De acordo com os jornalistas Peter Kornbluh e Ken Klippenstein, responsáveis pela reportagem, o telegrama determinava que diplomatas dos EUA trabalhassem para “impedir que as Nações Unidas abordem, nesta terça-feira, os efeitos da política econômica agressiva sobre o povo cubano”.

Ainda segundo a reportagem, o documento recomendava que países tradicionalmente favoráveis a Havana fossem “extremamente cautelosos” em suas manifestações, sob o argumento de que posições favoráveis ao governo cubano poderiam provocar “atritos” nas relações bilaterais com os Estados Unidos.

Para os autores da reportagem, o conteúdo reforça as acusações apresentadas pelo governo cubano.

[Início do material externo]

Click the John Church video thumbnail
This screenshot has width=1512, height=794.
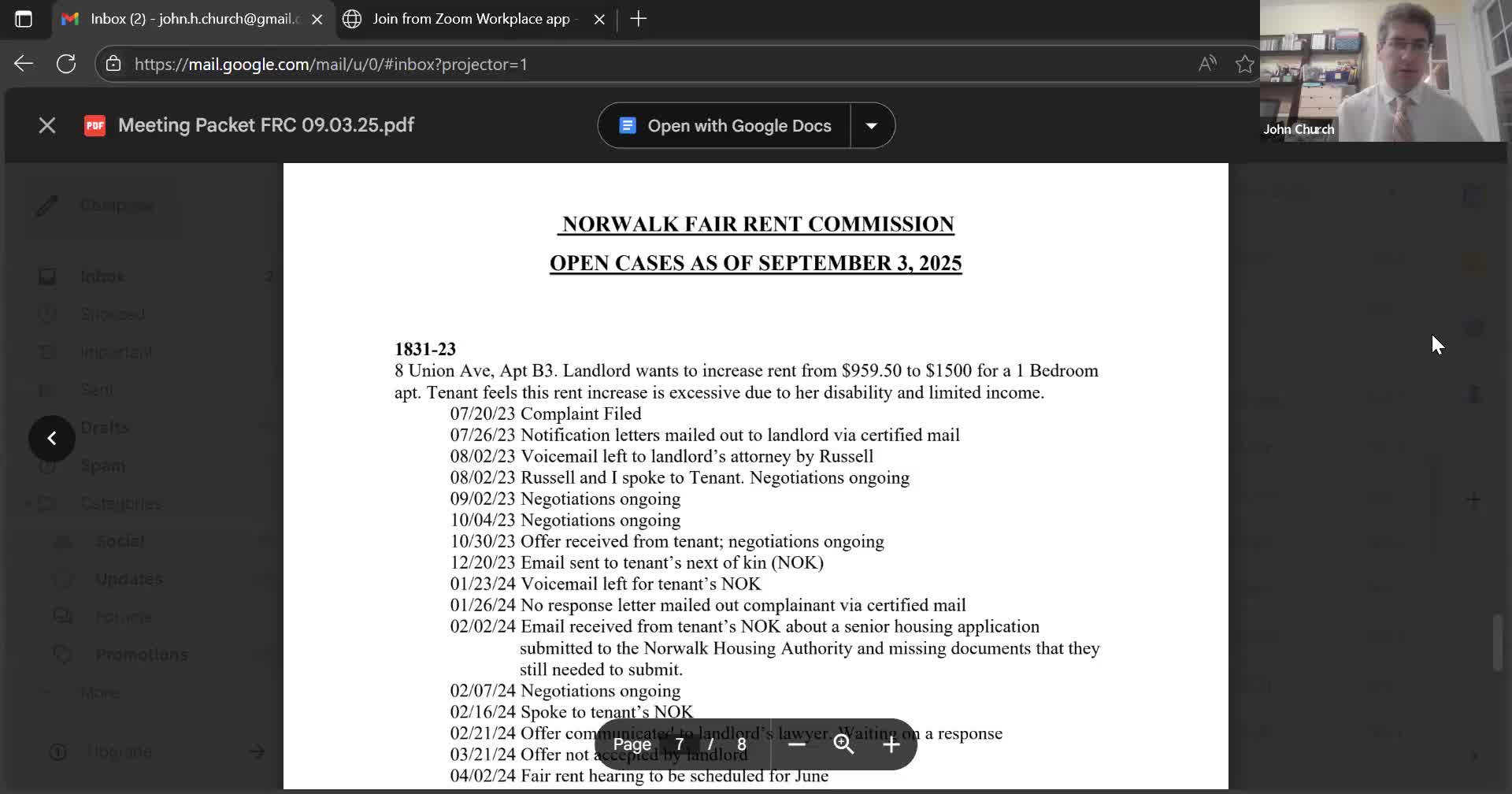tap(1384, 71)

“O telegrama confirma o que Cuba vem denunciando: Washington não só mantém o bloqueio, o embargo energético e as sanções financeiras, como também tenta silenciar o debate internacional sobre suas consequências humanitárias”, afirmaram Peter Kornbluh e Ken Klippenstein em artigo publicado pela revista.

Crise energética intensifica disputa diplomática

A ofensiva diplomática ocorre em meio ao agravamento da crise energética em Cuba. Nos últimos meses, o país enfrentou apagões nacionais, redução no fornecimento de combustível e dificuldades para manter a geração de energia elétrica.

Segundo o governo cubano, esse cenário foi agravado pelo endurecimento das sanções dos EUA e pelas restrições ao abastecimento energético.

Os Estados Unidos, por sua vez, sustentam que as medidas têm como objetivo atingir o governo cubano e setores considerados estratégicos pelo Departamento de Estado, e não a população da ilha.

Em junho, Washington ampliou a pressão sobre o setor energético cubano ao anunciar sanções contra a estatal União Cuba-Petróleo (CUPET).

Histórico de condenações na ONU

A Assembleia Geral da ONU aprovou, ao longo dos últimos anos, 31 resoluções consecutivas condenando o bloqueio econômico imposto pelos Estados Unidos contra Cuba, sempre com ampla maioria de votos favoráveis à posição defendida por Havana.

Para o governo cubano, esse histórico demonstra o isolamento internacional da política estadunidense em relação à ilha.

Segundo a Prensa Latina, Havana considera que qualquer tentativa de impedir o debate desta terça-feira faz parte de uma estratégia para desestimular manifestações de apoio ao fim das sanções e reduzir a pressão internacional sobre Washington.

Com a realização da sessão na ONU, a expectativa do governo cubano é recolocar no centro da agenda diplomática os efeitos do bloqueio sobre a economia e as condições de vida da população, em um contexto marcado pela crise energética e pelo aumento das tensões entre Havana e Washington.